The Lisle hone is almost exactly the same as Sunne which works well easy to use and VERY accurate after some practice (within 0.0001", yep, one TEN-THOUSANDTH of an inch)

It's also a 'shedload' cheaper than the AMMCO's I have plus cheaper for consumables (and is more tolerant of mis-use / accidents)

The 3 leg 'glaze busters' / brake hone's are worthless as a precision hone although work OK for intended purpose

The best way to hone by hand is with a low speed drill, preferably one you can use at around100~ 150 rpm while learning (most rigid hones have max rpm around 400~450 up to 4" bore) Slower is MUCH easier to control as you have to get the stroke (in / out of cylinder) synchronised to the rpm to get a 45 degree cross hatch. Because I'm always broke, I got a Harbor Freight low speed high torque drill (plus coupons when it was on offer.) It maxes out around 450 rpm but I've never used it 'flat out'. I started an Instructable on 'How to Hone motorcycle cylinders' but got caught up with other stuff so never got any further

bcstoy crazypj1 year ago
This is good advice. How about stone selection to get the right finish. Do you have tips on it. I have seen a couple of videos using the tool already. It does look very much like the one used my machine shops.

crazypj (author)  bcstoy1 year ago
Hi, The AMMCO sets I have do give some idea of stone selection and speed/rpm for different sizes but doubtful the cheaper sets give enough advice?
What are you trying to do?
If you want to get cylinders to first oversize for new pistons it's best to start with a coarse grit stone, 80~100 if available. Hone to within 0.002" then switch to a 240 or 280 grit. You can either buy a 320~400 grit 'FlexHone' or use 400~600 grit for finishing, if your building a semi race motor or turbo/supercharged I would use 600 grit rigid hone as it will give a finer smoother surface but takes MUCH longer than the 'production' machine shops methods which is why it isn't used very often nowadays.
PatriceG111 year ago

crazypj do you still have a speedo elimanator for a honda cb3b360? please let me know if you do and how much?

thank you

crazypj just wondering if you found the speedo elimanator for a honda cb360. please let me know at my email address


Armilite1 year ago

How about a How to Measure a 2 Stroke Cylinder properly for Making a Tuned Pipe?
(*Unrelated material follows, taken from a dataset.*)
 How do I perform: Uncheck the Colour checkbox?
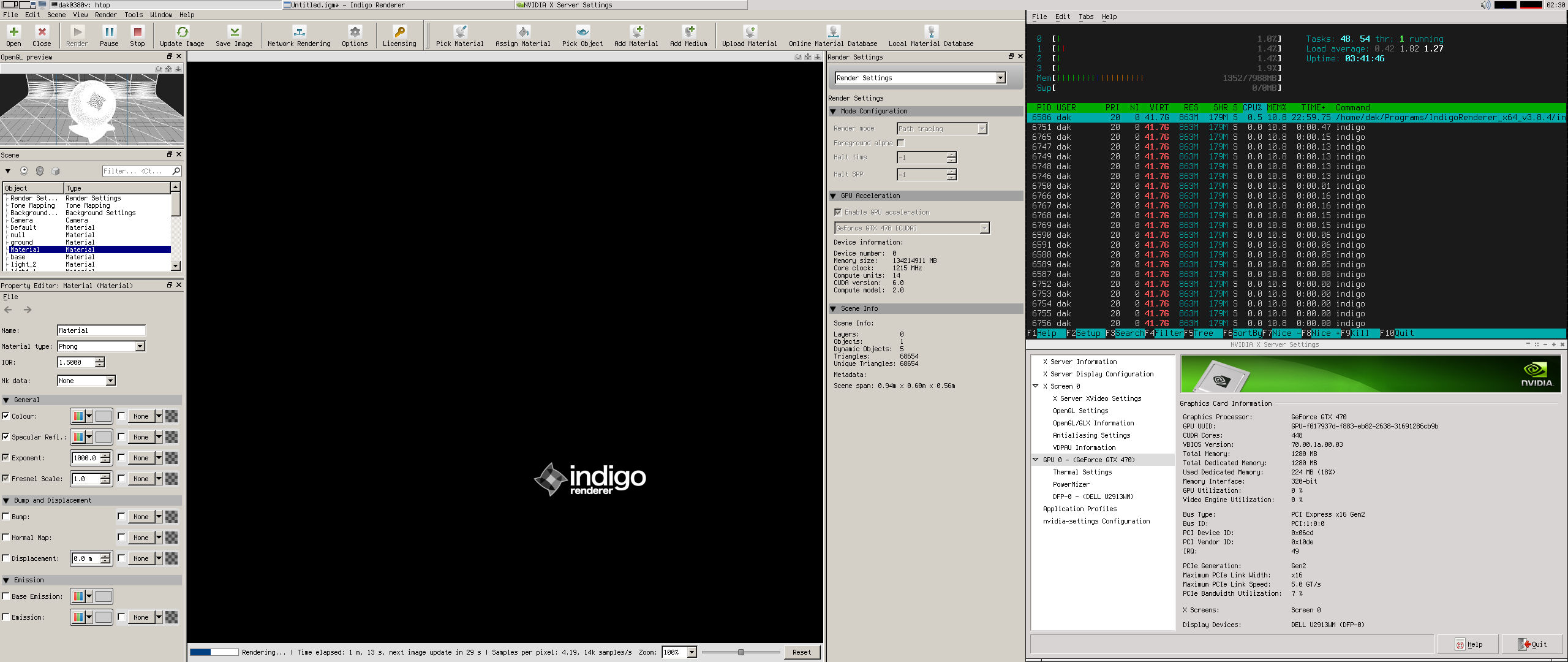tap(6, 416)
crazypj (author)  Armilite1 year ago

Just realised what your asking (was in a rush this morning) You want set up with degree wheel to measure port opening and closing points, simple enough, just fit degree wheel to crank end and set to TDC=zero. You can also do it by measuring cylinder then use trigonometry but that is way more difficult as you need to take con-rod length and angle into account.

crazypj (author)  Armilite1 year ago

Hummm.... That IS a two stroke cylinder. The process is exactly the same for two or four stroke but four stroke cylinders are easier as you don't have ports. Designing two stroke expansion chambers Is relatively easy, but, you need to make several for testing plus, correctly done it will amplify exhaust note so silencing becomes difficult without destroying the power you've obtained. At one time, several (most?) manufactures actually provided information on building tuned pipes (at least I know Kawasaki and Suzuki did) In the service manual for T305 there is a diagram of pipe.A lot depends on the engine your building for and the type of use. No point having a 500rpm power band on an MX bike as it would be almost unrideable but on a drag bike it's all you need

crazypj (author) 1 year ago

Oh, and although this is under creative common licence, it's for 'home use' not commercial use

bcstoy crazypj1 year ago

NP, actually I want to learn how to do it. The nissan motor I had in a truck I bought was/is in poor shape.